#### [Directions for this task]
Could you give each line of the records below as a numbered list, leaving out any blank lines?

#### [Records provided]

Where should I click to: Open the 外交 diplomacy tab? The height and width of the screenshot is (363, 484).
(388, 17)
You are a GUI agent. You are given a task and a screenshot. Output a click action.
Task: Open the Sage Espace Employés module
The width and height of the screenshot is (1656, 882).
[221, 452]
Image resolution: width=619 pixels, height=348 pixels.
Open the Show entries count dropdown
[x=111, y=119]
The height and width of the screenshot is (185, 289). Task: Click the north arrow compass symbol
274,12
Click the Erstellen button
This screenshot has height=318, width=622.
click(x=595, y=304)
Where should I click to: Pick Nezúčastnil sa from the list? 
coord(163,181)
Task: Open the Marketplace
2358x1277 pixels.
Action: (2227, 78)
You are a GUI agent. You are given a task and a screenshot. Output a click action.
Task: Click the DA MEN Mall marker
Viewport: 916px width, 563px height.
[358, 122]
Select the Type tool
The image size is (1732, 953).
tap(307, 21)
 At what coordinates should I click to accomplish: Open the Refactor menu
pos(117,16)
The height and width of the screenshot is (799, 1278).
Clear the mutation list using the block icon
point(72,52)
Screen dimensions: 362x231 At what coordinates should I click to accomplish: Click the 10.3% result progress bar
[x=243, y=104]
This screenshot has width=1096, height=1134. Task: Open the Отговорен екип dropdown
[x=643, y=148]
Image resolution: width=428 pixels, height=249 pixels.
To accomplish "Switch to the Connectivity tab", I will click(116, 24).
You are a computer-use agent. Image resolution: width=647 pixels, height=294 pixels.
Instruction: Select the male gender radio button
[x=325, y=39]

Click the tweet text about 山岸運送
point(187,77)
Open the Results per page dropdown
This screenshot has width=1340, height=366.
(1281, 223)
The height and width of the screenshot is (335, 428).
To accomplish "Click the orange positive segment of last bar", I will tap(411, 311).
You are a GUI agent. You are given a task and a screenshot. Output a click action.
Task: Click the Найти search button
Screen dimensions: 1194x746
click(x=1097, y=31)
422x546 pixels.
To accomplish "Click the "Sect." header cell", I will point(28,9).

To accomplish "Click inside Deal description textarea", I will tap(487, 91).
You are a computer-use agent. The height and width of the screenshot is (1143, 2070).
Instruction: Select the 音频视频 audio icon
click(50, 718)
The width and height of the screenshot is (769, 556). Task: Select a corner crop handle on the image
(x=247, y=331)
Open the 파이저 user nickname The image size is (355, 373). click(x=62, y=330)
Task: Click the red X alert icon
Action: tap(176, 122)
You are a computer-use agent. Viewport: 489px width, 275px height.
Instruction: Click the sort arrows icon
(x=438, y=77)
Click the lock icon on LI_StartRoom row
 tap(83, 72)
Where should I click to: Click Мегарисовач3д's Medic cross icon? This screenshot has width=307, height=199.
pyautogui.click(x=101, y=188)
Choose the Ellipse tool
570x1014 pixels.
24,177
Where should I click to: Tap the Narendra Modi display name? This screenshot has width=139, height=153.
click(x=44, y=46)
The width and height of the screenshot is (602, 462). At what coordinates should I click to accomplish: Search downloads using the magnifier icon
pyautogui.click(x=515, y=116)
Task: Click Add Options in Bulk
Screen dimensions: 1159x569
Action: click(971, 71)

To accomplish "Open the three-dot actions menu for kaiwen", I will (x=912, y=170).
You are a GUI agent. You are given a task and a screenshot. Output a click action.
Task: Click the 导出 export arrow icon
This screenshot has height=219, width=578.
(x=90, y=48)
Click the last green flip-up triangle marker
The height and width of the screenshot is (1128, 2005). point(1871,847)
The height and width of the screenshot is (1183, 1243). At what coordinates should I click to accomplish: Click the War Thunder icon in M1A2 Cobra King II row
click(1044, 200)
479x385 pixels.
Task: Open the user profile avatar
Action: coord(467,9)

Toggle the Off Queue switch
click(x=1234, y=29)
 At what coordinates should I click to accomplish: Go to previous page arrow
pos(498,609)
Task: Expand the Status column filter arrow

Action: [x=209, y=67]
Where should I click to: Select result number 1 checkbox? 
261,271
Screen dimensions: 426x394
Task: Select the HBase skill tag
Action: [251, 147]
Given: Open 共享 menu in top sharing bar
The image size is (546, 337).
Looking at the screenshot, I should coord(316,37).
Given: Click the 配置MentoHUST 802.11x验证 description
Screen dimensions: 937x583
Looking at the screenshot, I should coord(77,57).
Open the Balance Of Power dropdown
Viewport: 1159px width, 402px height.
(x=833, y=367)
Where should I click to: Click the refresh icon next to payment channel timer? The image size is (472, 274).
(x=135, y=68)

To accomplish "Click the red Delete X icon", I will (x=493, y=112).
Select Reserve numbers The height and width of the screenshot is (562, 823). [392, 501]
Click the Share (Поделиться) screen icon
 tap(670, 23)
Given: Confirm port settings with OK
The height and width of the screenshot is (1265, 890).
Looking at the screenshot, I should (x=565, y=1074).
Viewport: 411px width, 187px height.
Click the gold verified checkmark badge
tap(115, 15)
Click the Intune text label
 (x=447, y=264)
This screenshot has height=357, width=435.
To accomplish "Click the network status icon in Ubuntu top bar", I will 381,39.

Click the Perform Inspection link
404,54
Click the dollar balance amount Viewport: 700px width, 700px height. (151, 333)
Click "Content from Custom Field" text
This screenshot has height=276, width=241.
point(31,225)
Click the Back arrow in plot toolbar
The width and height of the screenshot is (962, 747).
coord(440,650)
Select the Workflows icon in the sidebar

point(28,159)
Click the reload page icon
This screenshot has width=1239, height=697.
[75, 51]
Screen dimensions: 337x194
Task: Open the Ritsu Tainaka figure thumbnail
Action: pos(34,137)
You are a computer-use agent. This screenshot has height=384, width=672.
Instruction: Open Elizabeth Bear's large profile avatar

#### [Full output]
1. Where should I click to: Open the 外交 diplomacy tab? The height and width of the screenshot is (363, 484).
2. (388, 17)
3. You are a GUI agent. You are given a task and a screenshot. Output a click action.
4. Task: Open the Sage Espace Employés module
5. The width and height of the screenshot is (1656, 882).
6. [221, 452]
7. Image resolution: width=619 pixels, height=348 pixels.
8. Open the Show entries count dropdown
9. [x=111, y=119]
10. The height and width of the screenshot is (185, 289). Task: Click the north arrow compass symbol
11. 274,12
12. Click the Erstellen button
13. This screenshot has height=318, width=622.
14. click(x=595, y=304)
15. Where should I click to: Pick Nezúčastnil sa from the list? 
16. coord(163,181)
17. Task: Open the Marketplace
18. 2358x1277 pixels.
19. Action: (2227, 78)
20. You are a GUI agent. You are given a task and a screenshot. Output a click action.
21. Task: Click the DA MEN Mall marker
22. Viewport: 916px width, 563px height.
23. [358, 122]
24. Select the Type tool
25. The image size is (1732, 953).
26. tap(307, 21)
27.  At what coordinates should I click to accomplish: Open the Refactor menu
28. pos(117,16)
29. The height and width of the screenshot is (799, 1278).
30. Clear the mutation list using the block icon
31. point(72,52)
32. Screen dimensions: 362x231 At what coordinates should I click to accomplish: Click the 10.3% result progress bar
33. [x=243, y=104]
34. This screenshot has width=1096, height=1134. Task: Open the Отговорен екип dropdown
35. [x=643, y=148]
36. Image resolution: width=428 pixels, height=249 pixels.
37. To accomplish "Switch to the Connectivity tab", I will click(116, 24).
38. You are a computer-use agent. Image resolution: width=647 pixels, height=294 pixels.
39. Instruction: Select the male gender radio button
40. [x=325, y=39]
41. Click the tweet text about 山岸運送
42. point(187,77)
43. Open the Results per page dropdown
44. This screenshot has width=1340, height=366.
45. (1281, 223)
46. The height and width of the screenshot is (335, 428).
47. To accomplish "Click the orange positive segment of last bar", I will tap(411, 311).
48. You are a GUI agent. You are given a task and a screenshot. Output a click action.
49. Task: Click the Найти search button
50. Screen dimensions: 1194x746
51. click(x=1097, y=31)
52. 422x546 pixels.
53. To accomplish "Click the "Sect." header cell", I will point(28,9).
54. To accomplish "Click inside Deal description textarea", I will tap(487, 91).
55. You are a computer-use agent. The height and width of the screenshot is (1143, 2070).
56. Instruction: Select the 音频视频 audio icon
57. click(50, 718)
58. The width and height of the screenshot is (769, 556). Task: Select a corner crop handle on the image
59. (x=247, y=331)
60. Open the 파이저 user nickname The image size is (355, 373). click(x=62, y=330)
61. Task: Click the red X alert icon
62. Action: tap(176, 122)
63. You are a computer-use agent. Viewport: 489px width, 275px height.
64. Instruction: Click the sort arrows icon
65. (x=438, y=77)
66. Click the lock icon on LI_StartRoom row
67.  tap(83, 72)
68. Where should I click to: Click Мегарисовач3д's Medic cross icon? This screenshot has width=307, height=199.
69. pyautogui.click(x=101, y=188)
70. Choose the Ellipse tool
71. 570x1014 pixels.
72. 24,177
73. Where should I click to: Tap the Narendra Modi display name? This screenshot has width=139, height=153.
74. click(x=44, y=46)
75. The width and height of the screenshot is (602, 462). At what coordinates should I click to accomplish: Search downloads using the magnifier icon
76. pyautogui.click(x=515, y=116)
77. Task: Click Add Options in Bulk
78. Screen dimensions: 1159x569
79. Action: click(971, 71)
80. To accomplish "Open the three-dot actions menu for kaiwen", I will (x=912, y=170).
81. You are a GUI agent. You are given a task and a screenshot. Output a click action.
82. Task: Click the 导出 export arrow icon
83. This screenshot has height=219, width=578.
84. (x=90, y=48)
85. Click the last green flip-up triangle marker
86. The height and width of the screenshot is (1128, 2005). point(1871,847)
87. The height and width of the screenshot is (1183, 1243). At what coordinates should I click to accomplish: Click the War Thunder icon in M1A2 Cobra King II row
88. click(1044, 200)
89. 479x385 pixels.
90. Task: Open the user profile avatar
91. Action: coord(467,9)
92. Toggle the Off Queue switch
93. click(x=1234, y=29)
94.  At what coordinates should I click to accomplish: Go to previous page arrow
95. pos(498,609)
96. Task: Expand the Status column filter arrow
97. Action: [x=209, y=67]
98. Where should I click to: Select result number 1 checkbox? 
99. 261,271
100. Screen dimensions: 426x394
101. Task: Select the HBase skill tag
102. Action: [251, 147]
103. Given: Open 共享 menu in top sharing bar
104. The image size is (546, 337).
105. Looking at the screenshot, I should coord(316,37).
106. Given: Click the 配置MentoHUST 802.11x验证 description
107. Screen dimensions: 937x583
108. Looking at the screenshot, I should coord(77,57).
109. Open the Balance Of Power dropdown
110. Viewport: 1159px width, 402px height.
111. (x=833, y=367)
112. Where should I click to: Click the refresh icon next to payment channel timer? The image size is (472, 274).
113. (x=135, y=68)
114. To accomplish "Click the red Delete X icon", I will (x=493, y=112).
115. Select Reserve numbers The height and width of the screenshot is (562, 823). [392, 501]
116. Click the Share (Поделиться) screen icon
117.  tap(670, 23)
118. Given: Confirm port settings with OK
119. The height and width of the screenshot is (1265, 890).
120. Looking at the screenshot, I should (x=565, y=1074).
121. Viewport: 411px width, 187px height.
122. Click the gold verified checkmark badge
123. tap(115, 15)
124. Click the Intune text label
125.  (x=447, y=264)
126. This screenshot has height=357, width=435.
127. To accomplish "Click the network status icon in Ubuntu top bar", I will 381,39.
128. Click the Perform Inspection link
129. 404,54
130. Click the dollar balance amount Viewport: 700px width, 700px height. (151, 333)
131. Click "Content from Custom Field" text
132. This screenshot has height=276, width=241.
133. point(31,225)
134. Click the Back arrow in plot toolbar
135. The width and height of the screenshot is (962, 747).
136. coord(440,650)
137. Select the Workflows icon in the sidebar
138. point(28,159)
139. Click the reload page icon
140. This screenshot has width=1239, height=697.
141. [75, 51]
142. Screen dimensions: 337x194
143. Task: Open the Ritsu Tainaka figure thumbnail
144. Action: pos(34,137)
145. You are a computer-use agent. This screenshot has height=384, width=672.
146. Instruction: Open Elizabeth Bear's large profile avatar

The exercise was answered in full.